Vazam dados preocupantes envolvendo ministros do STF

08/02/2026 às 07:01 Direito e Justiça

Cinco integrantes do Supremo Tribunal Federal (STF) figuram como sócios de 11 empresas atuantes em áreas como agronegócio, educação, advocacia e gestão imobiliária. A informação consta em um levantamento realizado pelo UOL com base em registros da Receita Federal.
O assunto ganhou maior visibilidade após o ministro Dias Toffoli defender publicamente que magistrados possam ser proprietários de fazendas e participar do quadro societário de empresas, com direito ao recebimento de dividendos. A declaração reacendeu o debate sobre limites legais e éticos da atuação patrimonial de membros do Judiciário.

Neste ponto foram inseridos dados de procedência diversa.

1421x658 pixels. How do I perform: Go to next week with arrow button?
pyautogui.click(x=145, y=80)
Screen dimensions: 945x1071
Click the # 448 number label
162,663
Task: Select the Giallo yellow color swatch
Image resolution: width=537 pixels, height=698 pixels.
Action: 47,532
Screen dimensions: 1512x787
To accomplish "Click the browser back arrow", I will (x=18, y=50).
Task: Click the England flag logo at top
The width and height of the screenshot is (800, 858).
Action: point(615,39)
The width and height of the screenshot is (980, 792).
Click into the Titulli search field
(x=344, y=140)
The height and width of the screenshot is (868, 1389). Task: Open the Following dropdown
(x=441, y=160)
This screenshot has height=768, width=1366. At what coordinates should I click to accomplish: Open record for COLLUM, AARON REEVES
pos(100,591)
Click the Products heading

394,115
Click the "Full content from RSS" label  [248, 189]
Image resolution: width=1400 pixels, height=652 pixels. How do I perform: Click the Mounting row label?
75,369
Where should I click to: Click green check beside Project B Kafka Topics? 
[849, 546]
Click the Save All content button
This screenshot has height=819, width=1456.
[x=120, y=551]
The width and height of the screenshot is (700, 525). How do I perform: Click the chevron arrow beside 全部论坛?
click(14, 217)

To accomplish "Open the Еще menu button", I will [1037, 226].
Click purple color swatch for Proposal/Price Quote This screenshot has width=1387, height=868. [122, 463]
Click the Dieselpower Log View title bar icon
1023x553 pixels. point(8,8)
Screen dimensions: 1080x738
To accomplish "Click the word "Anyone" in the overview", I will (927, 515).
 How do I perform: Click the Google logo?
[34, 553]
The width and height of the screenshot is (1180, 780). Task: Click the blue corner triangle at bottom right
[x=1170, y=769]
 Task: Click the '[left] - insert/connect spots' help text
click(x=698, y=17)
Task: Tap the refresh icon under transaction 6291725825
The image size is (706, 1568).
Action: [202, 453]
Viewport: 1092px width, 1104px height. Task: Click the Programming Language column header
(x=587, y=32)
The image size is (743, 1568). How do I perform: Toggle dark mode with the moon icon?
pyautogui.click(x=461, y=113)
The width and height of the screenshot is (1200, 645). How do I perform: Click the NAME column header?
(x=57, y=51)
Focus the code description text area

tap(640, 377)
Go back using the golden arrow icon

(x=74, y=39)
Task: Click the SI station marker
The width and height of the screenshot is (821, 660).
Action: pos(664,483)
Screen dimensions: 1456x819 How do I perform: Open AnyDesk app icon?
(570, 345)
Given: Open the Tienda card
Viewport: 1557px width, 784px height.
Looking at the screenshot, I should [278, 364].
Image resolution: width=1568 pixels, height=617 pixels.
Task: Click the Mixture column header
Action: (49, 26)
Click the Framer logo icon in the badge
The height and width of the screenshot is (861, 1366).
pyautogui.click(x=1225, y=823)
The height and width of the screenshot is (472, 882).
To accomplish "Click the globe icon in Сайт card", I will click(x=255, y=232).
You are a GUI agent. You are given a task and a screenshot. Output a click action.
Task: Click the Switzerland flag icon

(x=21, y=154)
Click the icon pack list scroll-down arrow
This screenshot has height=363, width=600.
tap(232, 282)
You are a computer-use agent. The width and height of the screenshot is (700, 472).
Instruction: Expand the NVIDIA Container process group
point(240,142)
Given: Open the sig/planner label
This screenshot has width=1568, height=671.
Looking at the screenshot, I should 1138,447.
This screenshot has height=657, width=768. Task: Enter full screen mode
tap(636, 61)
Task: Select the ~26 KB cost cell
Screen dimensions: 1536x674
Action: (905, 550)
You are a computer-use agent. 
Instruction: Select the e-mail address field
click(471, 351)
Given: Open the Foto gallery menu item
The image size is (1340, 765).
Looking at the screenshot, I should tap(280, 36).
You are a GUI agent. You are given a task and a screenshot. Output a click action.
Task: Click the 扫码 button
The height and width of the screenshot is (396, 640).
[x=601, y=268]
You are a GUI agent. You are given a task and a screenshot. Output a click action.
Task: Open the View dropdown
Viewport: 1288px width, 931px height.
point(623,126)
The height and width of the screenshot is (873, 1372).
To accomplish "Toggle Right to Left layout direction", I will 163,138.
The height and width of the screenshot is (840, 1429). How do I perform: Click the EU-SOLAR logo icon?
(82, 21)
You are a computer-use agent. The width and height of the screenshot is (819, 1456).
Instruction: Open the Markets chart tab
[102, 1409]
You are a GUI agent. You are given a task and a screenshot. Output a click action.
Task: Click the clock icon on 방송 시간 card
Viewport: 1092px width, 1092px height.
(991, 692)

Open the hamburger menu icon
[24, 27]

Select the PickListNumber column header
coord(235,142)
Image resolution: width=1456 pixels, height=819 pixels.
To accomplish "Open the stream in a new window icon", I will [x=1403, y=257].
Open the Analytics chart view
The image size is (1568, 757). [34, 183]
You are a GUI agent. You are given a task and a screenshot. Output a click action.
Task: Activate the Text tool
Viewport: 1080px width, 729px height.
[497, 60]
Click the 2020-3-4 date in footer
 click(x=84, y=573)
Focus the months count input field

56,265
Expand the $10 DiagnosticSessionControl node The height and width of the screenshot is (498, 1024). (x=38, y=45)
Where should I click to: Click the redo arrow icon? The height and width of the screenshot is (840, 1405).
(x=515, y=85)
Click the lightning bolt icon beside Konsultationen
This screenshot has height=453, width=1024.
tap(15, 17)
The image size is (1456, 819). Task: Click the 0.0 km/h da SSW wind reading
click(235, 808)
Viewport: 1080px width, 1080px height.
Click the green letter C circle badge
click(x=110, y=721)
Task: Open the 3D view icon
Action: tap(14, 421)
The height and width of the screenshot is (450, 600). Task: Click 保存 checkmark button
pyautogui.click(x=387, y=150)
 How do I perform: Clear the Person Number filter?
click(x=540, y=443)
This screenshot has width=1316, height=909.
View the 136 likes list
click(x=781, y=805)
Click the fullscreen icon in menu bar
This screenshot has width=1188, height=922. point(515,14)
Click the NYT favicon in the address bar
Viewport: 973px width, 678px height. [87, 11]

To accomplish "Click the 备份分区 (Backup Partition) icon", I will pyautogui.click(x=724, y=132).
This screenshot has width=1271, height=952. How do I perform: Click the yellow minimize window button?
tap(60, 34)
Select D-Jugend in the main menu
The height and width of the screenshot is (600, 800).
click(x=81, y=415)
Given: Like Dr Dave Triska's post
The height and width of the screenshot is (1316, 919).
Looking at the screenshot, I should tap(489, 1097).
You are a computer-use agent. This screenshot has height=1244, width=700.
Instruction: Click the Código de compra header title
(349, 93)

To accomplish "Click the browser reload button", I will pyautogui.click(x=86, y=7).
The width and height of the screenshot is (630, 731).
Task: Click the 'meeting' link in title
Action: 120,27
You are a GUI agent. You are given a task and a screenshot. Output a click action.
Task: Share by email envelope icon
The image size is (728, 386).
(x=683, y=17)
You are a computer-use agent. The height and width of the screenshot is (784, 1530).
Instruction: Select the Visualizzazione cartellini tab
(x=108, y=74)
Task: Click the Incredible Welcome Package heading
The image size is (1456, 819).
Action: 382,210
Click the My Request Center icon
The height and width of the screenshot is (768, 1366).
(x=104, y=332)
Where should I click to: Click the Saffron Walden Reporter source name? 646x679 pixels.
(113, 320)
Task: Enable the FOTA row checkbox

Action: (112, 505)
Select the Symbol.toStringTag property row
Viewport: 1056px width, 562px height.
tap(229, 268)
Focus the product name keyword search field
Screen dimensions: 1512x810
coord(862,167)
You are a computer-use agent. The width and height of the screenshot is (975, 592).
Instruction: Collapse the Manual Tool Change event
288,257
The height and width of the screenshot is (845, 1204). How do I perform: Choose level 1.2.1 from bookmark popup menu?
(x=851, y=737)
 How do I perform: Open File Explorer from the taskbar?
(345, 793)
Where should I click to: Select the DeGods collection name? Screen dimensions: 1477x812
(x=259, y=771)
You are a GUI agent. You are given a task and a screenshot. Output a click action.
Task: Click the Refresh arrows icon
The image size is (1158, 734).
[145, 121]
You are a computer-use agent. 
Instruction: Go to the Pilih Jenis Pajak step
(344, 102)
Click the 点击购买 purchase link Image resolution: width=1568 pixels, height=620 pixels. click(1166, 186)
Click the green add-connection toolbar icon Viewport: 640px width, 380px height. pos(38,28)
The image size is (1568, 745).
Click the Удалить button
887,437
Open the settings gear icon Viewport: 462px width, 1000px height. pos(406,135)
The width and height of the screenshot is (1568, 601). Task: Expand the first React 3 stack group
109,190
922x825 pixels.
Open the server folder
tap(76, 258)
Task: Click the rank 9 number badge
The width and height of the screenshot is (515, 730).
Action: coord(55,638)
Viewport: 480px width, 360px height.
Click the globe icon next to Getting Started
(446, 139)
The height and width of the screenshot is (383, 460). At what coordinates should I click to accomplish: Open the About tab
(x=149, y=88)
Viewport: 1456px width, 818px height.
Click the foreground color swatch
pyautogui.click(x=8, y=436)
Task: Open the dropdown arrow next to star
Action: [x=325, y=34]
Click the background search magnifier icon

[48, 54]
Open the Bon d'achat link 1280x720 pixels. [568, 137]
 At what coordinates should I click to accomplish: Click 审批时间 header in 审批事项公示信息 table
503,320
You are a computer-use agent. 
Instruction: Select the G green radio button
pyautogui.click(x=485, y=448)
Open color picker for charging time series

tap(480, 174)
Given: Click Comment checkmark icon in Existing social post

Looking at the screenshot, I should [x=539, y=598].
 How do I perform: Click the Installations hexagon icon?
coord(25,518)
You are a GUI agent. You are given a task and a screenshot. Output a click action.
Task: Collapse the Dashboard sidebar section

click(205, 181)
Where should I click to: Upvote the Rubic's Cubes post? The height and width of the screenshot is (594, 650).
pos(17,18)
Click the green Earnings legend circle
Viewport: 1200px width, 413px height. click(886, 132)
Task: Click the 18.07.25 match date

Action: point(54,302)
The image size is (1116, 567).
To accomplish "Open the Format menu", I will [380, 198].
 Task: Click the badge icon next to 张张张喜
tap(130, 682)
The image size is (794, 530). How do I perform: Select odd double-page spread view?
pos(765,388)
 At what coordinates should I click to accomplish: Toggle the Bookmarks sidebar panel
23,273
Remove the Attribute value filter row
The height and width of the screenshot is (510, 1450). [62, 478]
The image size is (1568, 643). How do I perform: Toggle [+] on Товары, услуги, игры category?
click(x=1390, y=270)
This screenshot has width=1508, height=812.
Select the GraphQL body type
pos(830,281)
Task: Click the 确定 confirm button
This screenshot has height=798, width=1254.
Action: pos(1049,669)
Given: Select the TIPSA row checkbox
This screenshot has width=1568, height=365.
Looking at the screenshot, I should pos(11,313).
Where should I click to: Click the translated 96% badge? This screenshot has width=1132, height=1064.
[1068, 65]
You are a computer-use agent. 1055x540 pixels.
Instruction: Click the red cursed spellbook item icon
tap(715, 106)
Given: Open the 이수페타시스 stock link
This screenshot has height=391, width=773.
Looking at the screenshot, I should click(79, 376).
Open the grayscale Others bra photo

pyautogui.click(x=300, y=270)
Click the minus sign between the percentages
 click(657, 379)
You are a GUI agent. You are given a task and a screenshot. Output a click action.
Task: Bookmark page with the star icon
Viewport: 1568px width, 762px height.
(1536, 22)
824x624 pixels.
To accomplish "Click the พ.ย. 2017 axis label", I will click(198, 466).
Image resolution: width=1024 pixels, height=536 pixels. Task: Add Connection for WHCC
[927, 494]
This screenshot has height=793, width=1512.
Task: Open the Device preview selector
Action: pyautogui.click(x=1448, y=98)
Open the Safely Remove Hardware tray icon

A discussão ocorre em um contexto de maior escrutínio sobre o Supremo, impulsionado por reportagens recentes que mencionaram relações empresariais do banco Master com parentes de Toffoli e com a esposa do ministro Alexandre de Moraes. Esses episódios ampliaram o interesse público sobre eventuais vínculos econômicos envolvendo integrantes da Corte.
De acordo com o levantamento, não há ilegalidade nas participações identificadas. A Lei Orgânica da Magistratura (Loman) veda que juízes atuem como administradores de empresas, mas não proíbe que sejam sócios. Em nota, o STF afirmou que a legislação é observada pelos ministros.
Gilmar Mendes aparece como sócio da Roxel Participações, holding com capital social de R$ 9,8 milhões. Também integram a sociedade seus filhos, Francisco e Laura Mendes. A Roxel participa do capital do IDP, da MT Crops e da GMF Agropecuária, formando um grupo empresarial com atuação diversificada.
Além disso, Gilmar Mendes mantém vínculo com o IDP (Instituto Brasileiro de Ensino, Desenvolvimento e Pesquisa), instituição que oferece cursos superiores em áreas como Direito, Economia e Administração. O instituto é administrado por Francisco Mendes. Outra empresa do grupo é a MT Crops, sediada em Diamantino (MT), especializada no comércio atacadista de defensivos agrícolas, adubos, fertilizantes e corretivos do solo. O ministro também figura na GMF Agropecuária, propriedade rural em Alto Paraguai (MT) voltada ao cultivo de soja, em sociedade com irmãos e um cunhado.
O ministro Nunes Marques possui registrada a empresa Nunes & Marques Administradora de Imóveis, criada em 2014 com foco na administração patrimonial. Consta como sócios sua irmã, Karine Nunes Marques, e seu filho, Kauan de Carvalho Marques.
Ele também aparece como sócio da Educacional e capacitação Ltda., aberta em junho de 2025, após sua posse no STF, ocorrida em 2020. A empresa é administrada por uma sobrinha do ministro e tem como atividade principal registrada “treinamento em desenvolvimento profissional e gerencial”. O gabinete de Nunes Marques confirmou a sociedade e informou que a Educacional tem como objeto social exclusivo a realização de palestras, enquanto a Administradora de Imóveis seria destinada à gestão de bens da família.
André Mendonça mantém participação na Integre Cursos e Pesquisa em Estado de Direito e Governança Global, empresa aberta em maio de 2022, poucos meses após sua posse no STF, em dezembro de 2021. A esposa do ministro, Janey Mendonça, figura como sócia.
O ministro também esteve ligado ao Instituto Iter, fundado em novembro de 2023. Inicialmente, o instituto teve como sócios a Integre Cursos, Janey Mendonça e nomes associados ao governo federal, entre eles o ex-ministro da Educação Victor Godoy. Em 2024, a empresa foi transformada em sociedade anônima, passando a constar apenas Victor Godoy nos registros da Receita Federal. Apesar disso, a empresa continuou comercializando palestras de Mendonça. Segundo reportagem de O Estado de S. Paulo, publicada em outubro de 2025, o instituto teria faturado R$ 4,8 milhões em contratos públicos.
Cristiano Zanin surge como sócio da Attma Participações, empresa voltada à gestão de imóveis próprios. A companhia possui capital social de R$ 260 mil e foi constituída em sociedade com a esposa do ministro, Valeska Zanin.
Já Flávio Dino é sócio do IDEJ (Instituto de Estudos Jurídicos), fundado em 2003 sob o nome fantasia “Dínamo Educacional”. A empresa foi criada em parceria com o irmão do ministro, Sálvio Dino Jr., e tem como atividade principal a oferta de cursos preparatórios para concursos públicos. Por meio da assessoria de imprensa do STF, Dino informou que o IDEJ foi fundado há mais de 20 anos.